__Task__.
Transcribe exactly the entries from the "Given: Follow the Bolt M3x8 link" line to the end, both included, minus pictures.

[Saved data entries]
--

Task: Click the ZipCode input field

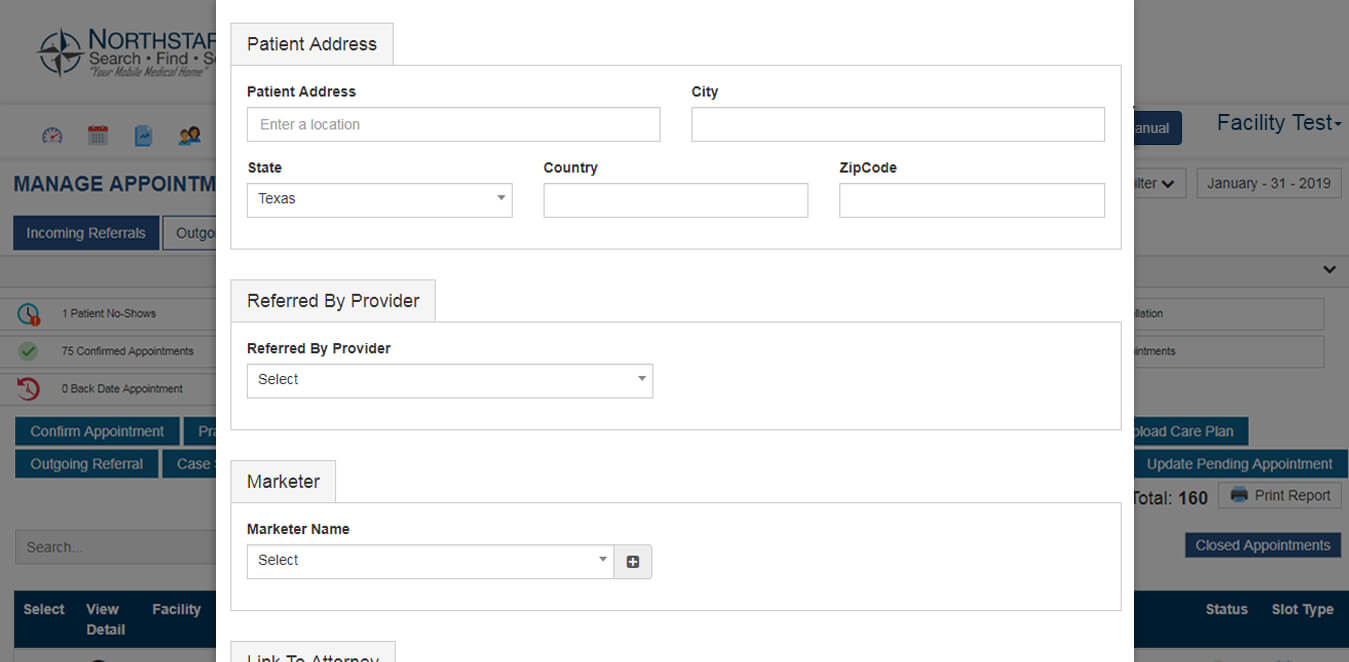Action: pos(971,200)
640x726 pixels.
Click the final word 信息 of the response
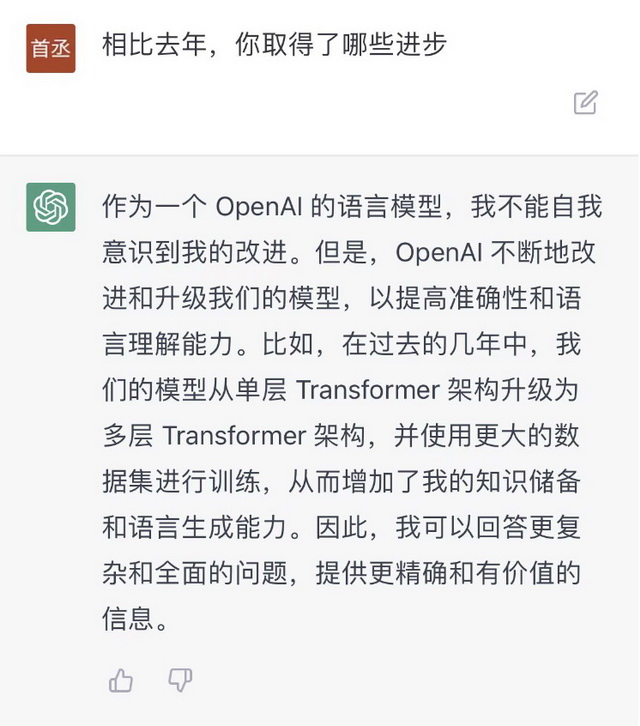coord(128,620)
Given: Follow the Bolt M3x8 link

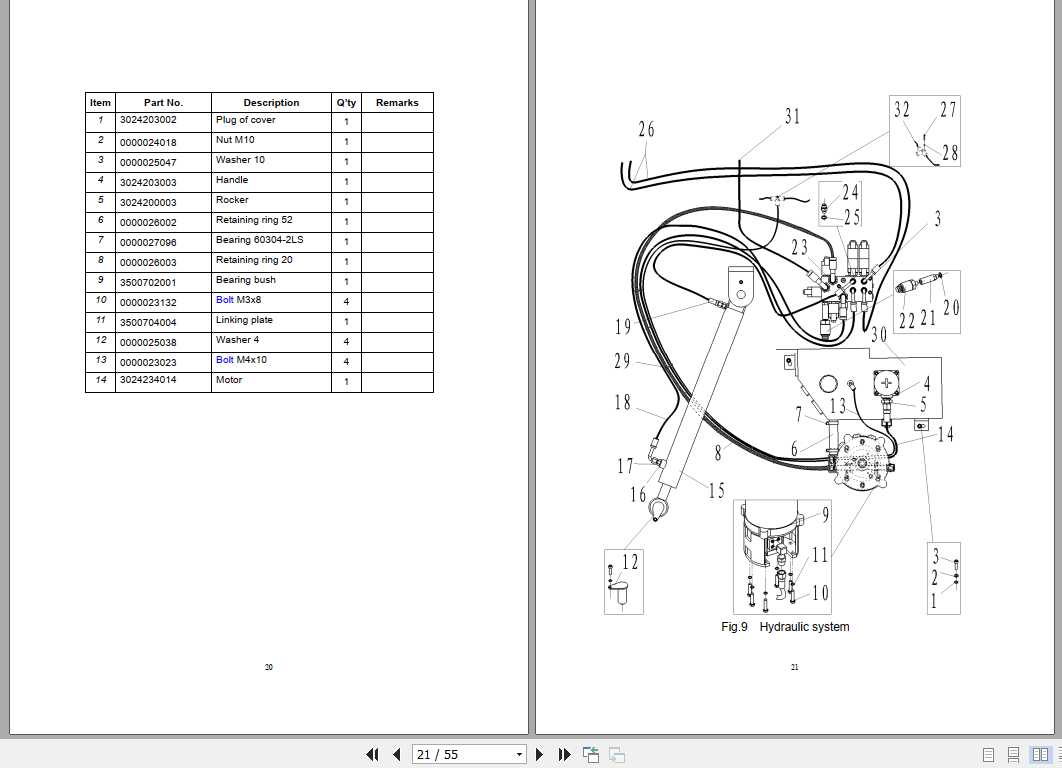Looking at the screenshot, I should [x=224, y=300].
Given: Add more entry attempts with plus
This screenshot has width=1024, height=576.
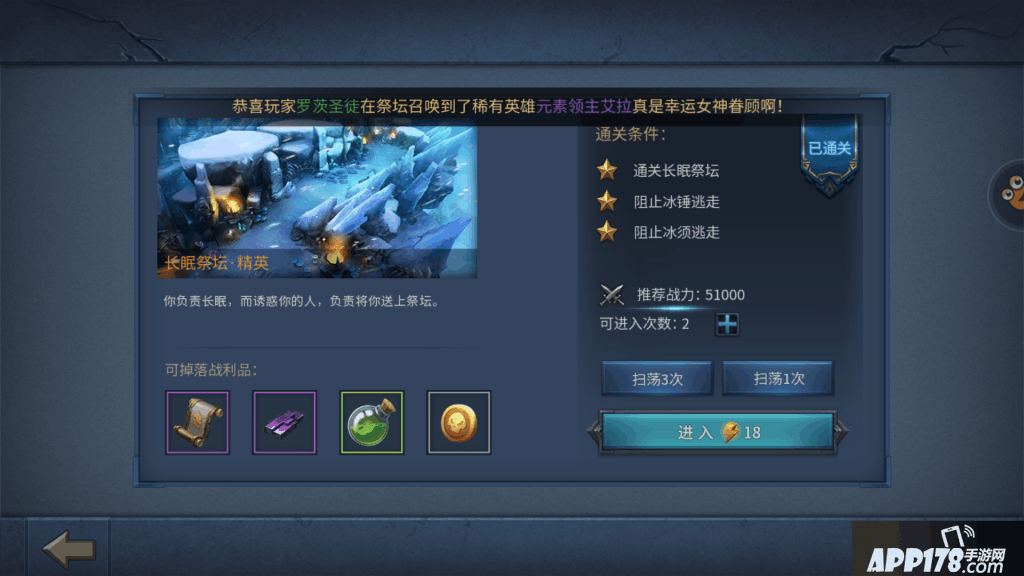Looking at the screenshot, I should [x=727, y=324].
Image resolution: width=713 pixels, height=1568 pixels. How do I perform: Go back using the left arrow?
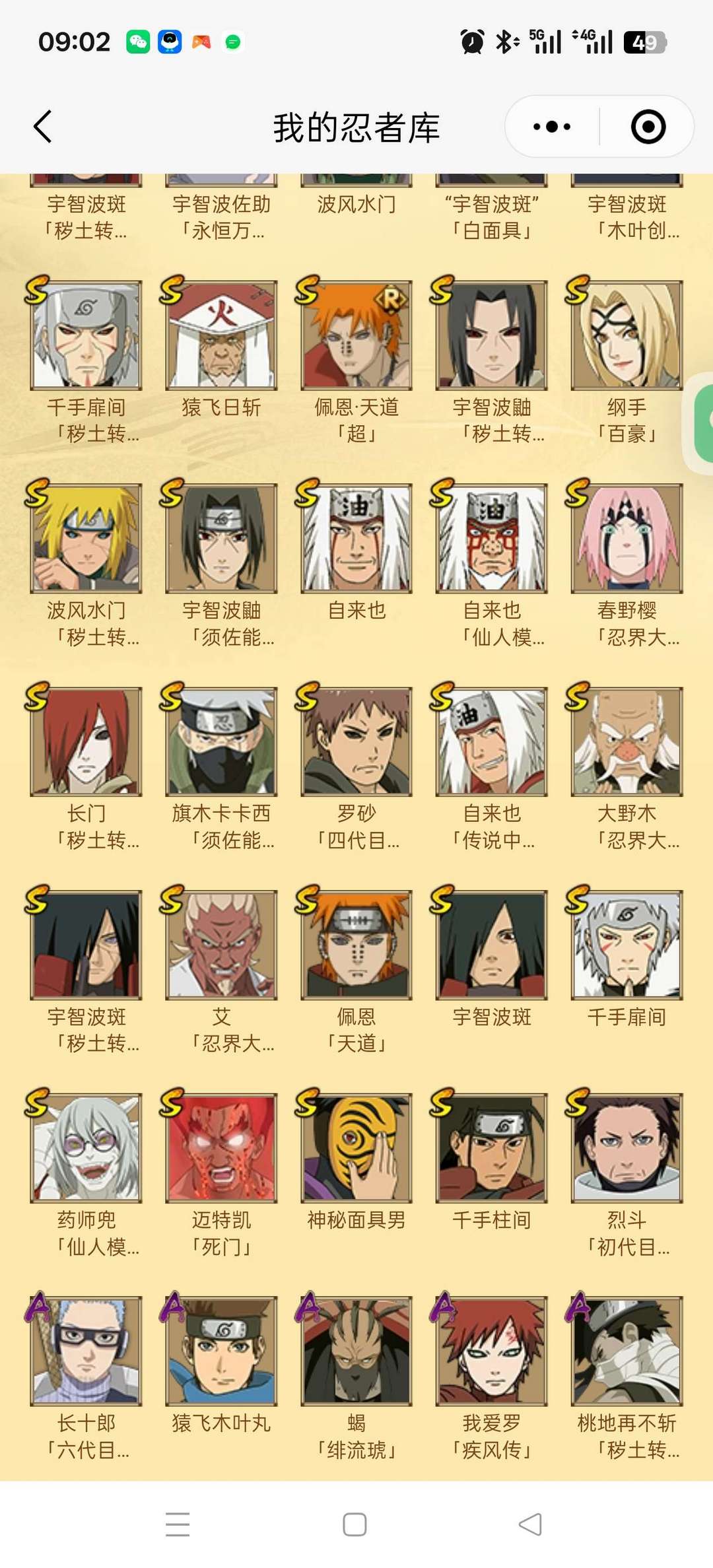coord(43,127)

--

__Solution for this task__.
Given: Follow the Bolt M3x8 link

Looking at the screenshot, I should [x=224, y=300].
Given: Add more entry attempts with plus
This screenshot has width=1024, height=576.
Looking at the screenshot, I should [x=727, y=324].
Image resolution: width=713 pixels, height=1568 pixels. How do I perform: Go back using the left arrow?
coord(43,127)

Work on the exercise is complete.